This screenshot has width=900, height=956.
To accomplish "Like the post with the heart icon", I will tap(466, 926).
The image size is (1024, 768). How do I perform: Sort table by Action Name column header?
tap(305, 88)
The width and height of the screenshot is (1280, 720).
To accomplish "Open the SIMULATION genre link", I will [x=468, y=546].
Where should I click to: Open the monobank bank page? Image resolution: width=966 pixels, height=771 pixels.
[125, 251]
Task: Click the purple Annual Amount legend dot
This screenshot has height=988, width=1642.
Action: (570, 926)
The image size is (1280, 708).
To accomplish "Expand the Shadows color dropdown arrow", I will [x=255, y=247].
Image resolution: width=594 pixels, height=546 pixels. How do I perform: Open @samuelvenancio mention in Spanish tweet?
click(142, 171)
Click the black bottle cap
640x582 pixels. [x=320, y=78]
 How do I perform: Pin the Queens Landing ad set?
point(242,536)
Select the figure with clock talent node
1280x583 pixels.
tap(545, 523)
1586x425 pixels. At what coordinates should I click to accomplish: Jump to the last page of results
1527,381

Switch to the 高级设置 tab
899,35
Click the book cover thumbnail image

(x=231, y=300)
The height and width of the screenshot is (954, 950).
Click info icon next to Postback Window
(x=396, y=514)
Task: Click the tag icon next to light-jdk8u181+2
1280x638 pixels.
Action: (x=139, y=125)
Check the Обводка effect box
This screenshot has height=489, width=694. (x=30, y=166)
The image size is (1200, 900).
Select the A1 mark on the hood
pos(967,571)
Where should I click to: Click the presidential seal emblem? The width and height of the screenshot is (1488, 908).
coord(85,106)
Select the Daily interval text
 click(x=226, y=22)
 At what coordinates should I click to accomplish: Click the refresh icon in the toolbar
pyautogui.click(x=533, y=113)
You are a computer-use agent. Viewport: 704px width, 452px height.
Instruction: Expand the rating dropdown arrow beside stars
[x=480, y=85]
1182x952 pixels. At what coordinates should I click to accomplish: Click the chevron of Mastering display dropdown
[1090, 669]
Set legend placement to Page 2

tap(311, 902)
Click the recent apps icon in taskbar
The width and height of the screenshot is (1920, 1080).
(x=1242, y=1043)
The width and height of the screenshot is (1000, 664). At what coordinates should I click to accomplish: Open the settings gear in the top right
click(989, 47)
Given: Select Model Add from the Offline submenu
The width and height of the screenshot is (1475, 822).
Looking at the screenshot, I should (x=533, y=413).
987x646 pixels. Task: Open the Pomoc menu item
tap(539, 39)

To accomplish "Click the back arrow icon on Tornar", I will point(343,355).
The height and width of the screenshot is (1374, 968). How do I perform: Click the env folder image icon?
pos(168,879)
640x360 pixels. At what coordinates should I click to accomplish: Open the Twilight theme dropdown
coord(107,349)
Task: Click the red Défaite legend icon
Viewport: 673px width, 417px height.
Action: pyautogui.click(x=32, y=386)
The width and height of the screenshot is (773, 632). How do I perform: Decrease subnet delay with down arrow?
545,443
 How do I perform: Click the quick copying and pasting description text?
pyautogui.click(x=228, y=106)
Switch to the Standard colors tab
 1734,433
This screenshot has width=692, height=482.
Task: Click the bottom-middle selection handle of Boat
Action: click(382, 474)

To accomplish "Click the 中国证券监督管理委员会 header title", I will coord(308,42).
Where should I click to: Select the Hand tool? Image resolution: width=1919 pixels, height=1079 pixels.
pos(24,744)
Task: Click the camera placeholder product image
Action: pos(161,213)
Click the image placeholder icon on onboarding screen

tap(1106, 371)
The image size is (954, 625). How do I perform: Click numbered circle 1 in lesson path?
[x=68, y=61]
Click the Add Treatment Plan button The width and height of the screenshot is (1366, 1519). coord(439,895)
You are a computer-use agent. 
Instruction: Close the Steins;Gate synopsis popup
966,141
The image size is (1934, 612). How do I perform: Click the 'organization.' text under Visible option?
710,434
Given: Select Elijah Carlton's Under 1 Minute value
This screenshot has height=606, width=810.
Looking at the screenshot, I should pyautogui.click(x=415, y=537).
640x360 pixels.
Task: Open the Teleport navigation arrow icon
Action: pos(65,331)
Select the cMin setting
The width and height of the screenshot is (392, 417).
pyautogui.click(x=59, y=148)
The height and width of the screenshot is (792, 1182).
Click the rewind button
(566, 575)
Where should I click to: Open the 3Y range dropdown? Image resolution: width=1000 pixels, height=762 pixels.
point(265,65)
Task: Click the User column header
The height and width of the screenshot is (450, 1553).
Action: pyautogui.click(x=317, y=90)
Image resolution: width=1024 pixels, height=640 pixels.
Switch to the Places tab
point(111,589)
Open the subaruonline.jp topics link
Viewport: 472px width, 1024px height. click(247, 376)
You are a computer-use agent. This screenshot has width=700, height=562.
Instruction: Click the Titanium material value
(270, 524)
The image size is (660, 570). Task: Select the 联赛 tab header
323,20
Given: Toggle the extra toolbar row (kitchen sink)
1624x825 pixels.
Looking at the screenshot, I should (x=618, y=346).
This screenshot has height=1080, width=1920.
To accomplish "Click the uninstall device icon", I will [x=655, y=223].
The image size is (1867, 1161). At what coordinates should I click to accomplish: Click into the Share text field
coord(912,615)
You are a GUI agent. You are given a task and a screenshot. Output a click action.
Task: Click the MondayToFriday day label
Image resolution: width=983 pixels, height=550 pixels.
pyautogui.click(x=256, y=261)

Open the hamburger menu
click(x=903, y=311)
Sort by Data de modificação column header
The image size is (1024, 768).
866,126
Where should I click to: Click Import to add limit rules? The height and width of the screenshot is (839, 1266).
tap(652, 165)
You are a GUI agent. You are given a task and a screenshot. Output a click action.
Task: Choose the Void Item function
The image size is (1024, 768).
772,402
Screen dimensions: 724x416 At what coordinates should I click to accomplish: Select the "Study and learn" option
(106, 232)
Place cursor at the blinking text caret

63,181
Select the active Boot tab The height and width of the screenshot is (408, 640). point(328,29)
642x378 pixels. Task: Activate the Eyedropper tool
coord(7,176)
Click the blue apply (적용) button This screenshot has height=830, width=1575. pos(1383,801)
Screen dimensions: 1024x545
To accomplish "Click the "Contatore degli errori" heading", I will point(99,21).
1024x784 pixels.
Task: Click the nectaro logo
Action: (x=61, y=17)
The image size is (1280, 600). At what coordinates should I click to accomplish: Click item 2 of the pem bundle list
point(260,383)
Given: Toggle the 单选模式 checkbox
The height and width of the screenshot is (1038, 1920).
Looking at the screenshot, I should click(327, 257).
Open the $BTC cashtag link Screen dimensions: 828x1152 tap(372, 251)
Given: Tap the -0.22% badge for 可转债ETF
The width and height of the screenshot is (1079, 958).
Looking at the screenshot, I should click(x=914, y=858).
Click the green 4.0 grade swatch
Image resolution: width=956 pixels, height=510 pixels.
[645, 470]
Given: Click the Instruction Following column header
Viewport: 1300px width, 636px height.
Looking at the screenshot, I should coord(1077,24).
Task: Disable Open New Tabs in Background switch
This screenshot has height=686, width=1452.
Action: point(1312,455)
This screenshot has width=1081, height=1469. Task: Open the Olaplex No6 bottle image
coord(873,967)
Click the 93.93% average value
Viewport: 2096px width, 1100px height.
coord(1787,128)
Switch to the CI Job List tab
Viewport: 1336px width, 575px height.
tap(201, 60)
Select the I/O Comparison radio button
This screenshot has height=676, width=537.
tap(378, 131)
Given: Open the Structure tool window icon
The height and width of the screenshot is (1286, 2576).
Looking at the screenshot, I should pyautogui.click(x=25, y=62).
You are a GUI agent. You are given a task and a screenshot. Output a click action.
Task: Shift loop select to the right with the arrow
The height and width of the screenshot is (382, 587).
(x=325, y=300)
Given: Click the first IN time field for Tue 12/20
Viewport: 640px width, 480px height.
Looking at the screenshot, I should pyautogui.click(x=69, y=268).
******
The answer must reproduce every record exactly.

WRITTEN RESPONSE:
This screenshot has width=900, height=956.
To accomplish "Like the post with the heart icon", I will tap(466, 926).
The image size is (1024, 768). How do I perform: Sort table by Action Name column header?
tap(305, 88)
The width and height of the screenshot is (1280, 720).
To accomplish "Open the SIMULATION genre link", I will [x=468, y=546].
Where should I click to: Open the monobank bank page? Image resolution: width=966 pixels, height=771 pixels.
[125, 251]
Task: Click the purple Annual Amount legend dot
This screenshot has height=988, width=1642.
Action: (570, 926)
The image size is (1280, 708).
To accomplish "Expand the Shadows color dropdown arrow", I will [x=255, y=247].
Image resolution: width=594 pixels, height=546 pixels. How do I perform: Open @samuelvenancio mention in Spanish tweet?
click(142, 171)
Click the black bottle cap
640x582 pixels. [x=320, y=78]
 How do I perform: Pin the Queens Landing ad set?
point(242,536)
Select the figure with clock talent node
1280x583 pixels.
tap(545, 523)
1586x425 pixels. At what coordinates should I click to accomplish: Jump to the last page of results
1527,381

Switch to the 高级设置 tab
899,35
Click the book cover thumbnail image

(x=231, y=300)
The height and width of the screenshot is (954, 950).
Click info icon next to Postback Window
(x=396, y=514)
Task: Click the tag icon next to light-jdk8u181+2
1280x638 pixels.
Action: (x=139, y=125)
Check the Обводка effect box
This screenshot has height=489, width=694. (x=30, y=166)
The image size is (1200, 900).
Select the A1 mark on the hood
pos(967,571)
Where should I click to: Click the presidential seal emblem? The width and height of the screenshot is (1488, 908).
coord(85,106)
Select the Daily interval text
 click(x=226, y=22)
 At what coordinates should I click to accomplish: Click the refresh icon in the toolbar
pyautogui.click(x=533, y=113)
You are a computer-use agent. Viewport: 704px width, 452px height.
Instruction: Expand the rating dropdown arrow beside stars
[x=480, y=85]
1182x952 pixels. At what coordinates should I click to accomplish: Click the chevron of Mastering display dropdown
[1090, 669]
Set legend placement to Page 2

tap(311, 902)
Click the recent apps icon in taskbar
The width and height of the screenshot is (1920, 1080).
(x=1242, y=1043)
The width and height of the screenshot is (1000, 664). At what coordinates should I click to accomplish: Open the settings gear in the top right
click(989, 47)
Given: Select Model Add from the Offline submenu
The width and height of the screenshot is (1475, 822).
Looking at the screenshot, I should (x=533, y=413).
987x646 pixels. Task: Open the Pomoc menu item
tap(539, 39)

To accomplish "Click the back arrow icon on Tornar", I will point(343,355).
The height and width of the screenshot is (1374, 968). How do I perform: Click the env folder image icon?
pos(168,879)
640x360 pixels. At what coordinates should I click to accomplish: Open the Twilight theme dropdown
coord(107,349)
Task: Click the red Défaite legend icon
Viewport: 673px width, 417px height.
Action: pyautogui.click(x=32, y=386)
The width and height of the screenshot is (773, 632). How do I perform: Decrease subnet delay with down arrow?
545,443
 How do I perform: Click the quick copying and pasting description text?
pyautogui.click(x=228, y=106)
Switch to the Standard colors tab
 1734,433
This screenshot has width=692, height=482.
Task: Click the bottom-middle selection handle of Boat
Action: click(382, 474)

To accomplish "Click the 中国证券监督管理委员会 header title", I will coord(308,42).
Where should I click to: Select the Hand tool? Image resolution: width=1919 pixels, height=1079 pixels.
pos(24,744)
Task: Click the camera placeholder product image
Action: pos(161,213)
Click the image placeholder icon on onboarding screen

tap(1106, 371)
The image size is (954, 625). How do I perform: Click numbered circle 1 in lesson path?
[x=68, y=61]
Click the Add Treatment Plan button The width and height of the screenshot is (1366, 1519). coord(439,895)
You are a computer-use agent. 
Instruction: Close the Steins;Gate synopsis popup
966,141
The image size is (1934, 612). How do I perform: Click the 'organization.' text under Visible option?
710,434
Given: Select Elijah Carlton's Under 1 Minute value
This screenshot has height=606, width=810.
Looking at the screenshot, I should pyautogui.click(x=415, y=537).
640x360 pixels.
Task: Open the Teleport navigation arrow icon
Action: pos(65,331)
Select the cMin setting
The width and height of the screenshot is (392, 417).
pyautogui.click(x=59, y=148)
The height and width of the screenshot is (792, 1182).
Click the rewind button
(566, 575)
Where should I click to: Open the 3Y range dropdown? Image resolution: width=1000 pixels, height=762 pixels.
point(265,65)
Task: Click the User column header
The height and width of the screenshot is (450, 1553).
Action: pyautogui.click(x=317, y=90)
Image resolution: width=1024 pixels, height=640 pixels.
Switch to the Places tab
point(111,589)
Open the subaruonline.jp topics link
Viewport: 472px width, 1024px height. click(247, 376)
You are a computer-use agent. This screenshot has width=700, height=562.
Instruction: Click the Titanium material value
(270, 524)
The image size is (660, 570). Task: Select the 联赛 tab header
323,20
Given: Toggle the extra toolbar row (kitchen sink)
1624x825 pixels.
Looking at the screenshot, I should (x=618, y=346).
This screenshot has height=1080, width=1920.
To accomplish "Click the uninstall device icon", I will [x=655, y=223].
The image size is (1867, 1161). At what coordinates should I click to accomplish: Click into the Share text field
coord(912,615)
You are a GUI agent. You are given a task and a screenshot. Output a click action.
Task: Click the MondayToFriday day label
Image resolution: width=983 pixels, height=550 pixels.
pyautogui.click(x=256, y=261)

Open the hamburger menu
click(x=903, y=311)
Sort by Data de modificação column header
The image size is (1024, 768).
866,126
Where should I click to: Click Import to add limit rules? The height and width of the screenshot is (839, 1266).
tap(652, 165)
You are a GUI agent. You are given a task and a screenshot. Output a click action.
Task: Choose the Void Item function
The image size is (1024, 768).
772,402
Screen dimensions: 724x416 At what coordinates should I click to accomplish: Select the "Study and learn" option
(106, 232)
Place cursor at the blinking text caret

63,181
Select the active Boot tab The height and width of the screenshot is (408, 640). point(328,29)
642x378 pixels. Task: Activate the Eyedropper tool
coord(7,176)
Click the blue apply (적용) button This screenshot has height=830, width=1575. pos(1383,801)
Screen dimensions: 1024x545
To accomplish "Click the "Contatore degli errori" heading", I will point(99,21).
1024x784 pixels.
Task: Click the nectaro logo
Action: (x=61, y=17)
The image size is (1280, 600). At what coordinates should I click to accomplish: Click item 2 of the pem bundle list
point(260,383)
Given: Toggle the 单选模式 checkbox
The height and width of the screenshot is (1038, 1920).
Looking at the screenshot, I should click(327, 257).
Open the $BTC cashtag link Screen dimensions: 828x1152 tap(372, 251)
Given: Tap the -0.22% badge for 可转债ETF
The width and height of the screenshot is (1079, 958).
Looking at the screenshot, I should click(x=914, y=858).
Click the green 4.0 grade swatch
Image resolution: width=956 pixels, height=510 pixels.
[645, 470]
Given: Click the Instruction Following column header
Viewport: 1300px width, 636px height.
Looking at the screenshot, I should coord(1077,24).
Task: Disable Open New Tabs in Background switch
This screenshot has height=686, width=1452.
Action: point(1312,455)
This screenshot has width=1081, height=1469. Task: Open the Olaplex No6 bottle image
coord(873,967)
Click the 93.93% average value
Viewport: 2096px width, 1100px height.
coord(1787,128)
Switch to the CI Job List tab
Viewport: 1336px width, 575px height.
tap(201, 60)
Select the I/O Comparison radio button
This screenshot has height=676, width=537.
tap(378, 131)
Given: Open the Structure tool window icon
The height and width of the screenshot is (1286, 2576).
Looking at the screenshot, I should pyautogui.click(x=25, y=62).
You are a GUI agent. You are given a task and a screenshot. Output a click action.
Task: Shift loop select to the right with the arrow
The height and width of the screenshot is (382, 587).
(x=325, y=300)
Given: Click the first IN time field for Tue 12/20
Viewport: 640px width, 480px height.
Looking at the screenshot, I should pyautogui.click(x=69, y=268).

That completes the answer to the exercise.